Com essas descobertas, não está claro se o SARS-CoV-2 afeta o cérebro das pessoas de maneira diferente de outros vírus, diz Navis. Em sua clínica pós-COVID-19 no Monte Sinai, ela atende pacientes com fadiga, dores de cabeça, dormência e tontura – sintomas que também se seguem a outras infecções virais. “Hesito em dizer que isso é exclusivo da COVID”, diz Navis. “Não estamos acostumados a ver tantas pessoas pegando uma infecção específica ou sabendo o que é a infecção viral.”

É impossível separar todas as maneiras pelas quais o cérebro pode sofrer em meio a essa pandemia e como isso afeta qualquer pessoa. Depressão e ansiedade estão aumentando, sugerem as pesquisas. Esse aumento pode ser especialmente acentuado em pessoas que sofreram diagnósticos estressantes, doenças e isolamento.

Em um cérebro pós-morte de uma pessoa com COVID-19, uma proteína de coagulação chamada fibrinogênio (vermelha) indica que os vasos sanguíneos estão danificados e vazam. AVINDRA NATH

O simples fato de estar em uma unidade de terapia intensiva pode causar confusão. Delirium afetou 606 de 821 pessoas – 74 por cento – enquanto os pacientes estavam em unidades de terapia intensiva por insuficiência respiratória e outras emergências graves, descobriu um estudo de 2013. O transtorno de estresse pós-traumático atingiu cerca de um terço das pessoas que haviam adoecido gravemente com COVID-19.

Aspectos mais específicos do tratamento também são importantes. Os pacientes com COVID-19 que passaram longos períodos de bruços podem ter dor nos nervos persistente, não porque o vírus atacou o nervo, mas porque a posição prona comprimiu os nervos.

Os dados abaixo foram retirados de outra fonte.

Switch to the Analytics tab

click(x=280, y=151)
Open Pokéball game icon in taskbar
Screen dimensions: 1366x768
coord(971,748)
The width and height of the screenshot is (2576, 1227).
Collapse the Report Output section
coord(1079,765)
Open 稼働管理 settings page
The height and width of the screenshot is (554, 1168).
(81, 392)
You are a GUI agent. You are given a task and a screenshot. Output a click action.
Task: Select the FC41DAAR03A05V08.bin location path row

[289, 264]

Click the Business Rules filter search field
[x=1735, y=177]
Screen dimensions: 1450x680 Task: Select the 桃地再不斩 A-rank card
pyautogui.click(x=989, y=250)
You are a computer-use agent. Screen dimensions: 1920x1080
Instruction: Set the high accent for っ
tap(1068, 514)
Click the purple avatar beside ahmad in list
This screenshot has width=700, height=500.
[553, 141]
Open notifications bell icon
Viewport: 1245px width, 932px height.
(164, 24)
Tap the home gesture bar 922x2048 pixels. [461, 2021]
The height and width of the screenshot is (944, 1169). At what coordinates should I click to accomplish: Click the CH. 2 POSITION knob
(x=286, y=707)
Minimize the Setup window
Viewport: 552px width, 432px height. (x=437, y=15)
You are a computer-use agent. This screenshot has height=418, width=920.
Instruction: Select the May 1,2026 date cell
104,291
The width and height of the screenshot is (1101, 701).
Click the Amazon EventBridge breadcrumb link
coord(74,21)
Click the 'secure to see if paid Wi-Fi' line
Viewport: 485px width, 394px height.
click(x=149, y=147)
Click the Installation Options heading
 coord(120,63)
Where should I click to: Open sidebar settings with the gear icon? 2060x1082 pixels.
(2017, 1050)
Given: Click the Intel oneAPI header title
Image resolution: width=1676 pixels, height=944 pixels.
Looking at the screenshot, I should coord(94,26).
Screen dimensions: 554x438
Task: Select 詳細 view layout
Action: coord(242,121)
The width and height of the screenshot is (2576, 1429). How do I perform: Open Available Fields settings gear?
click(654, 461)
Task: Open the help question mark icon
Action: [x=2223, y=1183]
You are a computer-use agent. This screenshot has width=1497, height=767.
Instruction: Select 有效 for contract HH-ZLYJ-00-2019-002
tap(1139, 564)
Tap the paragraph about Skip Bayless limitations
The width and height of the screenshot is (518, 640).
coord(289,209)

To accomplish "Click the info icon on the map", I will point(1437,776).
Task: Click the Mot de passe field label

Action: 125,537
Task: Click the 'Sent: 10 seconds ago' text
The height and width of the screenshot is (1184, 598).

E as pessoas podem se sentir mentalmente confusas, não por causa do vírus em si, mas porque a escassez da droga anestésica, propofol, fez com que recebessem um sedativo alternativo que pode trazer mais efeitos colaterais, diz Rogers, o psiquiatra da University College London.

Perguntas persistentes – o que o vírus realmente faz ao cérebro, quem vai sofrer mais e por quanto tempo – ainda não foram respondidas, e provavelmente não ficarão por muito tempo. Os efeitos variados e prejudiciais dos bloqueios, a imprecisão que médicos e pacientes usam para descrever os sintomas (como o termo não médico “névoa do cérebro”) e os efeitos indiretos que o vírus pode ter no cérebro se fundem, criando um quebra-cabeça diabolicamente complexo.

Por enquanto, os médicos estão ocupados se concentrando em maneiras de ajudar, mesmo em meio a esses mistérios, e projetando estudos maiores e mais longos para entender melhor os efeitos do vírus no cérebro. Essas informações serão essenciais para ajudar as pessoas a seguir em frente. “Isso não vai acabar logo, infelizmente”, diz Troyer.